RECORDS SUPPLIED —
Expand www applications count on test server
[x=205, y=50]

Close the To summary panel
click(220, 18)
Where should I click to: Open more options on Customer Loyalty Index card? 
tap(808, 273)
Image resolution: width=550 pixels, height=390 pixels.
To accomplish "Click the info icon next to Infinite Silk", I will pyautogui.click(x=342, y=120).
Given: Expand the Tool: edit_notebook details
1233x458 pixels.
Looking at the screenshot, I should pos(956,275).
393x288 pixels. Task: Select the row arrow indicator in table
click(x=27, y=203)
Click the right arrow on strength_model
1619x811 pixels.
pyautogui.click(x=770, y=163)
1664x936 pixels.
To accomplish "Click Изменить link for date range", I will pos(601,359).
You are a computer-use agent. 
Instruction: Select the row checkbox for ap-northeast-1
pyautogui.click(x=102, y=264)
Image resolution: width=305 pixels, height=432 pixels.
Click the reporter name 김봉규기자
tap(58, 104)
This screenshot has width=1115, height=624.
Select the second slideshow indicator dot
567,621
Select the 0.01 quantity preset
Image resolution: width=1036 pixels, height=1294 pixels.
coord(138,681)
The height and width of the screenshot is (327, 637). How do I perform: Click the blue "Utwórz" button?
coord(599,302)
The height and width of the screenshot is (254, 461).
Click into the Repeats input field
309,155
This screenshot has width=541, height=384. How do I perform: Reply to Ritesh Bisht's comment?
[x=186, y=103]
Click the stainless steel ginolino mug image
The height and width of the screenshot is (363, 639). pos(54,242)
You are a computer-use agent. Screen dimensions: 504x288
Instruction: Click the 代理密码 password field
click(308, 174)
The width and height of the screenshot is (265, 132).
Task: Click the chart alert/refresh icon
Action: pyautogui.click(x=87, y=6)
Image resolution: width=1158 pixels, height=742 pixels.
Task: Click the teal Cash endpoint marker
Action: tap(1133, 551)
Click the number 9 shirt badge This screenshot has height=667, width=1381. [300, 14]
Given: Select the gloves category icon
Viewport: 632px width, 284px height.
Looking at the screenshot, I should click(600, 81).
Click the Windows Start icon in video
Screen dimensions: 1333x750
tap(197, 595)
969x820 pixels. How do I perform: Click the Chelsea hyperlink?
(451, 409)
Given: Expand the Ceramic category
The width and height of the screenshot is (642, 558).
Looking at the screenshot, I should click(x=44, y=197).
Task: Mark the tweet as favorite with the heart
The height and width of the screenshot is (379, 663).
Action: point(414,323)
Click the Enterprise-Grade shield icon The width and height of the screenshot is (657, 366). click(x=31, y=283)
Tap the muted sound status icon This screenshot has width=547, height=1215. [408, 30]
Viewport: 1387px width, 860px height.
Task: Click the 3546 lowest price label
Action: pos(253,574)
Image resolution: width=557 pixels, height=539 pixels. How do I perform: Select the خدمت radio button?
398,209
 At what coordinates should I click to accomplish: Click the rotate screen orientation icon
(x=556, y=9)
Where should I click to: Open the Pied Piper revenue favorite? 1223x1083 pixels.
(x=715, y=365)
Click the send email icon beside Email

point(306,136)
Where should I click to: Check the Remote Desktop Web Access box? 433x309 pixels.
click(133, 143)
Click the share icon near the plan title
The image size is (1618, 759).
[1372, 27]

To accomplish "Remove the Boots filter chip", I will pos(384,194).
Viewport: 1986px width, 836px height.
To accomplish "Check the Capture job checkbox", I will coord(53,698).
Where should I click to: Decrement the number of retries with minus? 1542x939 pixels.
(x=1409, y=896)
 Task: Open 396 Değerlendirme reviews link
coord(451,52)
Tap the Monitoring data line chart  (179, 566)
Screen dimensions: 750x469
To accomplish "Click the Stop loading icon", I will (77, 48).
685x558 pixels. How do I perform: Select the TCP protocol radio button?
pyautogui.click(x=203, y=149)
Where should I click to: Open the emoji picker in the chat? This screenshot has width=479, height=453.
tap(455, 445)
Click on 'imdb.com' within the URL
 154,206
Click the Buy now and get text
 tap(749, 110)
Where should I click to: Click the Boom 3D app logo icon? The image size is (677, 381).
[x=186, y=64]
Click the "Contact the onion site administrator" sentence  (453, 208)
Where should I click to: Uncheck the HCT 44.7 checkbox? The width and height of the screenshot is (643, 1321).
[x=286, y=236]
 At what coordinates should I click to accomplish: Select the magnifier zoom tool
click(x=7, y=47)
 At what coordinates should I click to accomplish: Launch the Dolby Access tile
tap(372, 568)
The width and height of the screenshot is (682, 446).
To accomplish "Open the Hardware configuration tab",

REQUEST — Please rewrite the part of the material that opens with the line containing "Select the 0.01 quantity preset" and closes with the line containing "Click the number", changing "Repeats" to "Intervals" and leaving everything else as it is. Return only those lines.

RESPONSE BELOW —
Select the 0.01 quantity preset
Image resolution: width=1036 pixels, height=1294 pixels.
coord(138,681)
The height and width of the screenshot is (327, 637). How do I perform: Click the blue "Utwórz" button?
coord(599,302)
The height and width of the screenshot is (254, 461).
Click into the Intervals input field
309,155
This screenshot has width=541, height=384. How do I perform: Reply to Ritesh Bisht's comment?
[x=186, y=103]
Click the stainless steel ginolino mug image
The height and width of the screenshot is (363, 639). pos(54,242)
You are a computer-use agent. Screen dimensions: 504x288
Instruction: Click the 代理密码 password field
click(308, 174)
The width and height of the screenshot is (265, 132).
Task: Click the chart alert/refresh icon
Action: pyautogui.click(x=87, y=6)
Image resolution: width=1158 pixels, height=742 pixels.
Task: Click the teal Cash endpoint marker
Action: tap(1133, 551)
Click the number 9 shirt badge This screenshot has height=667, width=1381. [300, 14]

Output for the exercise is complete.